Although new Bucs quarterback Josh Rosen won’t be starting for Tampa Bay this weekend (or anytime soon), he has already made a notable impact on Florida football. And no, we’re not talking about his forgettable tenure with the Dolphins.
Squint hard enough, and you can see the line connecting the Bucs’ incoming practice-squad passer to Mike Norvell’s Florida State debut Saturday against Georgia Tech.
Before Rosen became the No. 10 overall pick in 2018, he was a five-star recruit who had an up-and-down career at UCLA. One of his biggest ups came against Texas A&M in the ’17 opener.
The Bruins trailed by 34 points late in the third quarter when Rosen began rallying his team. He led UCLA on five consecutive touchdown drives, capped off by a spectacular trick play — Rosen faking a spike, then throwing the game-winning score with 43 seconds left. All four of his touchdown passes came in the final 13:22.

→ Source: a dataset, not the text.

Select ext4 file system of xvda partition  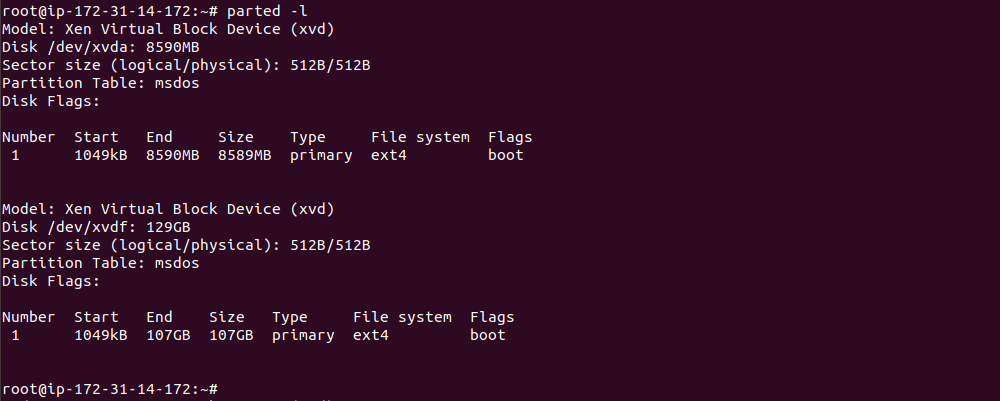tap(389, 155)
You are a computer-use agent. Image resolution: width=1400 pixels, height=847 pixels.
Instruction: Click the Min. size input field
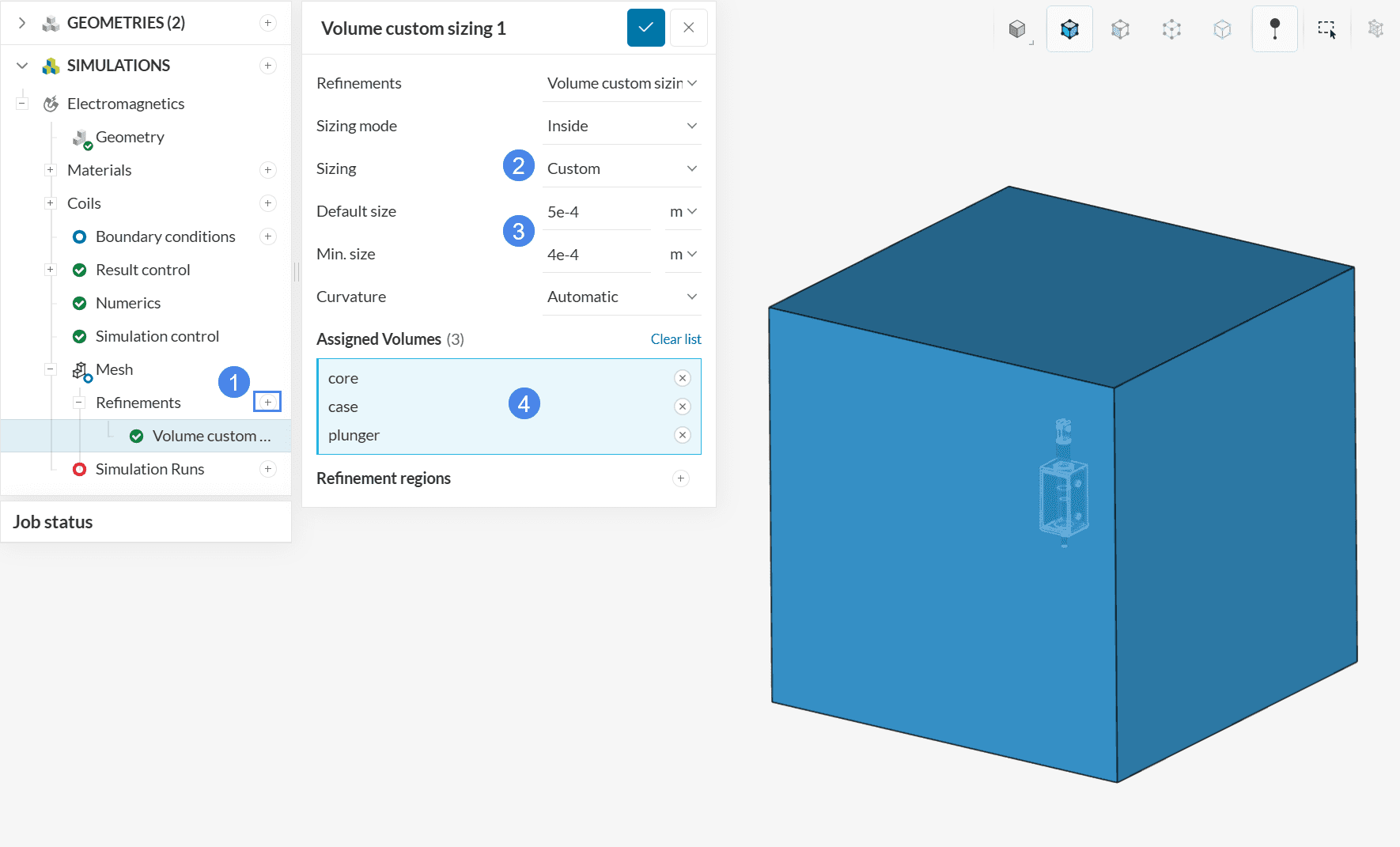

Rosen’s 45-44 triumph was the second-largest comeback ever. Or, through the lens of the Aggies, the second-largest collapse in major college football history.
Coach Kevin Sumlin was already under pressure after five mostly mediocre seasons at A&M. The UCLA loss didn’t get him fired immediately, but it was the no-confidence tipping point — like Willie Taggart’s debacle at Wake Forest last season.
Yahoo! Sports’ Pete Thamel described it this way in the immediate aftermath: “If Texas A&M coach Kevin Sumlin does end up getting fired at some point this year — and at this point it’s hard to imagine that he won’t — this game will likely be the first line in the obituary.”
A few hours after the final whistle, one Texas A&M regent wrote: “(When) the time comes my vote will be that Kevin Sumlin needs to GO. In my view he should go now.”
A&M chancellor John Sharp admitted he was still upset about the UCLA loss a few weeks later. When asked whether Sumlin’s job was safe, Sharp replied, “I’m not the athletic director.” Ouch.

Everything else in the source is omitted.